WHAT YOU HAVE TO DO — Please return each line of the entries below that contains the word "Open".

INFORMATION SUPPLIED —
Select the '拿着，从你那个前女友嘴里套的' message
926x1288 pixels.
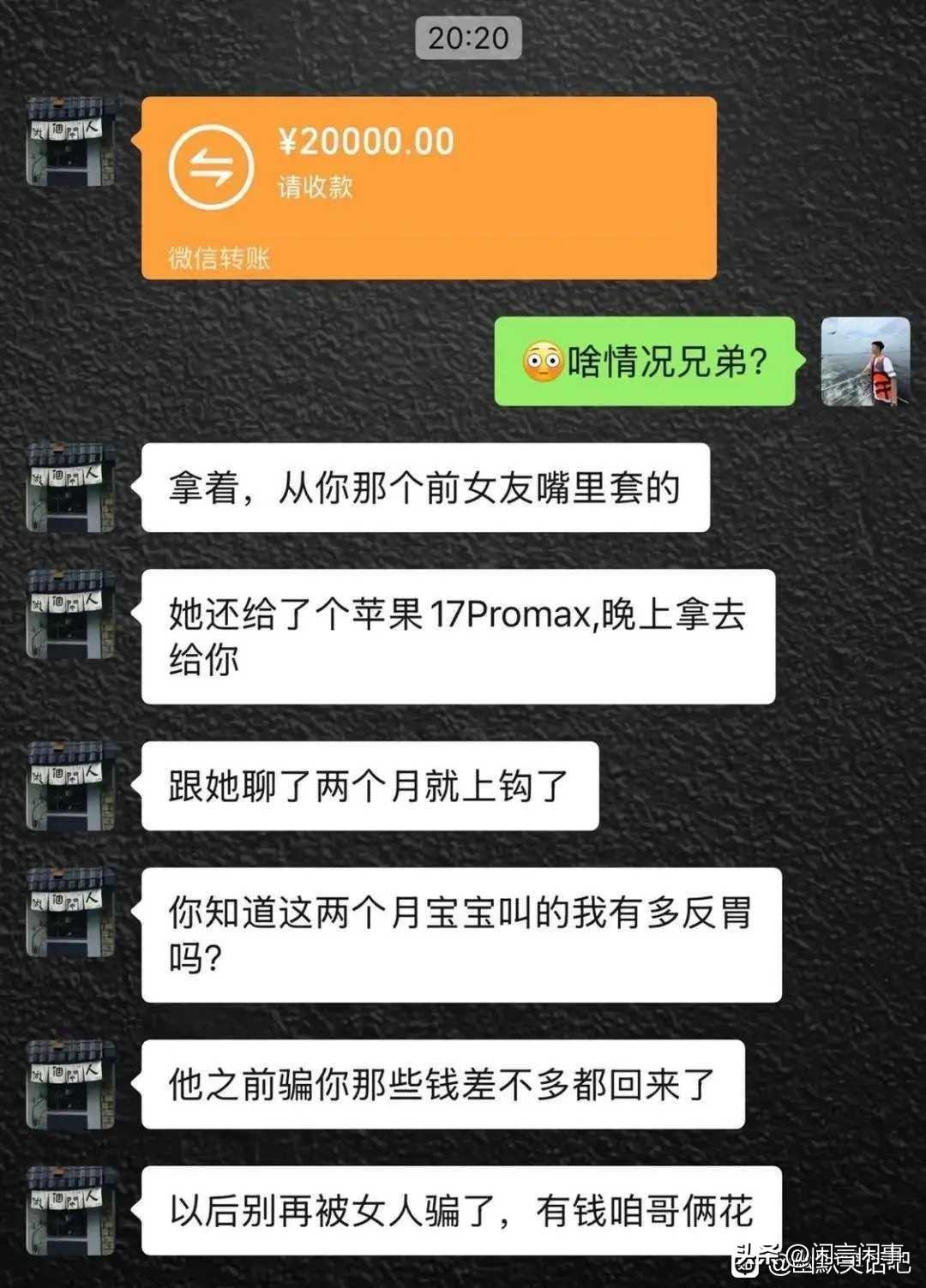pyautogui.click(x=429, y=485)
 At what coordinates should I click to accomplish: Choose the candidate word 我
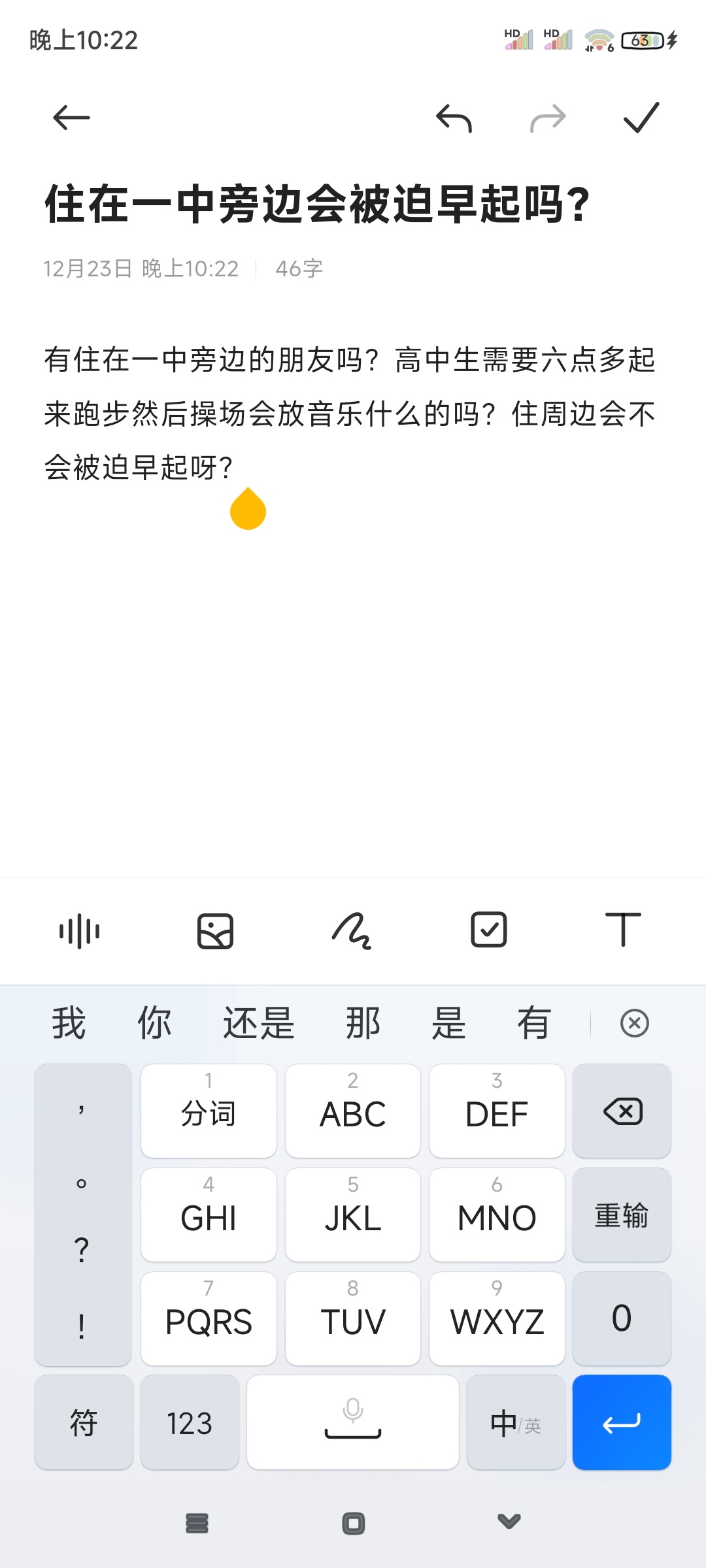click(x=69, y=1023)
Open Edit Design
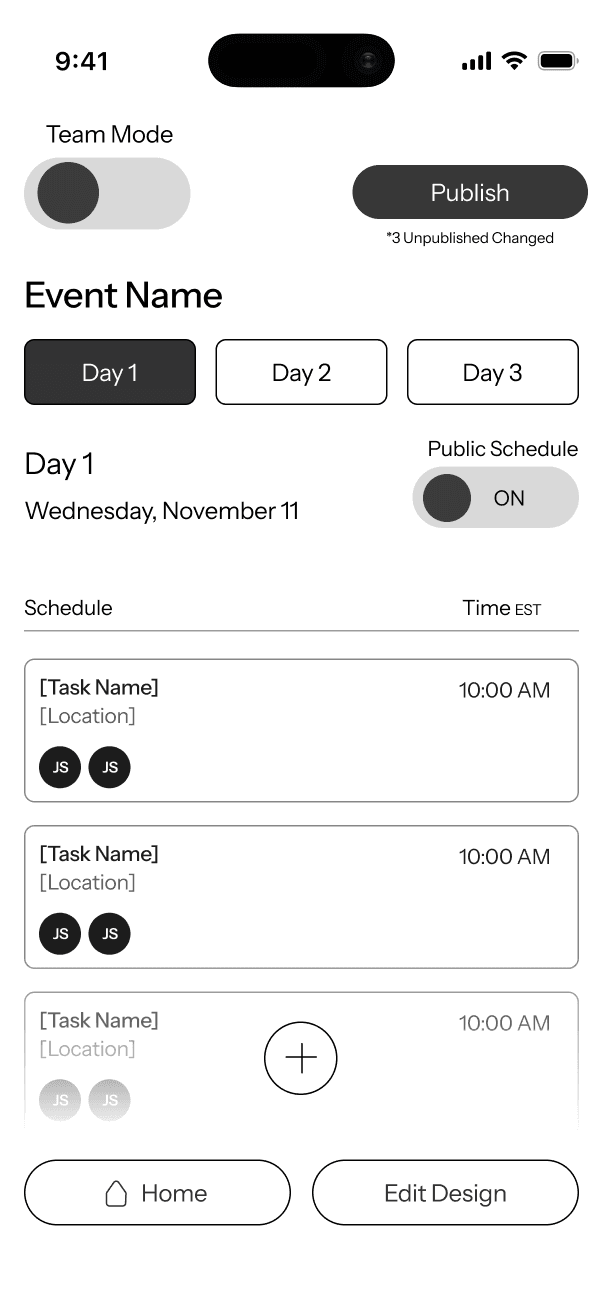The height and width of the screenshot is (1311, 603). 445,1193
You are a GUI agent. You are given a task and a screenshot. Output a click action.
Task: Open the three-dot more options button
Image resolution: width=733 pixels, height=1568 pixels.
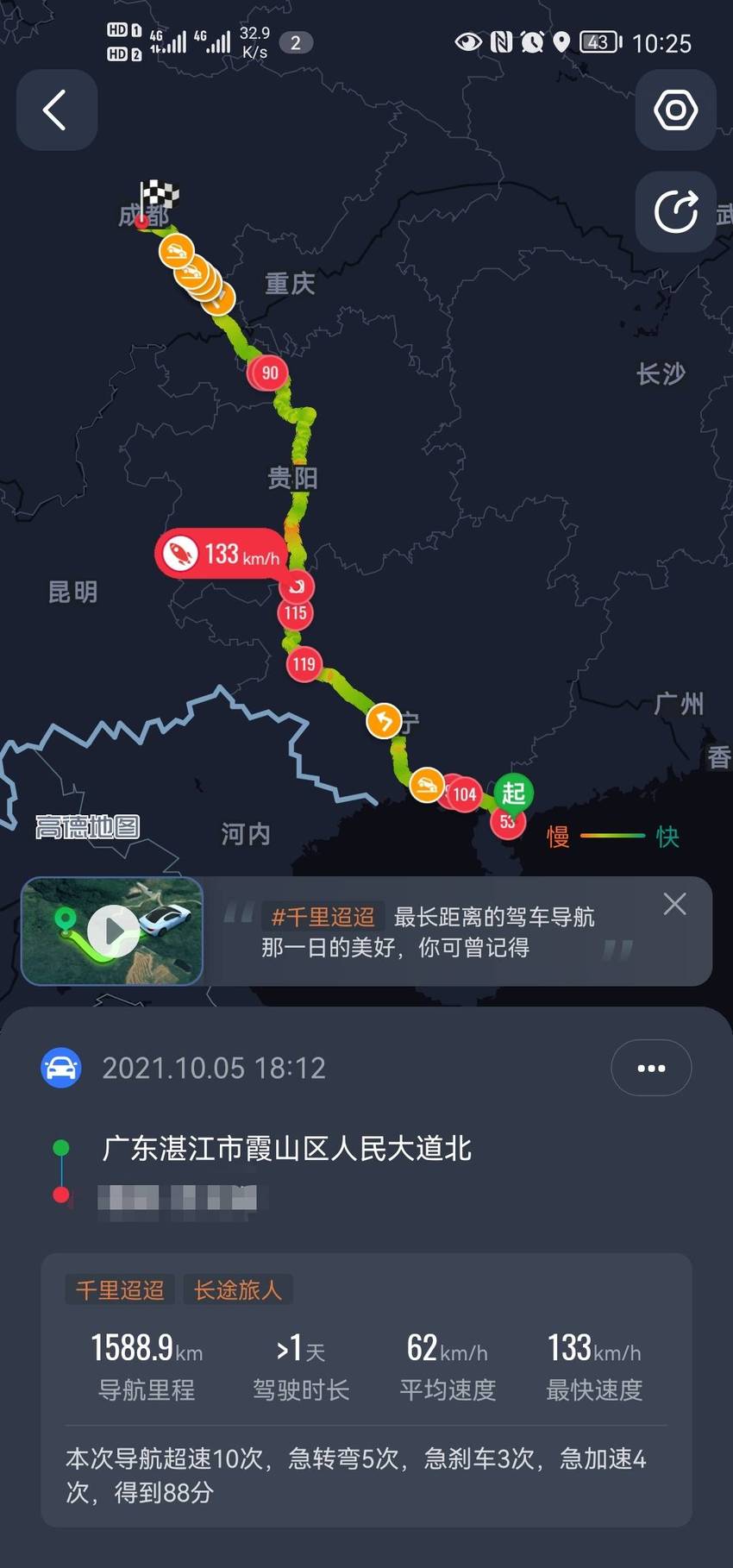point(651,1068)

RESULT FOR THIS EXERCISE —
Open Edit Design
Task: Open the three-dot more options button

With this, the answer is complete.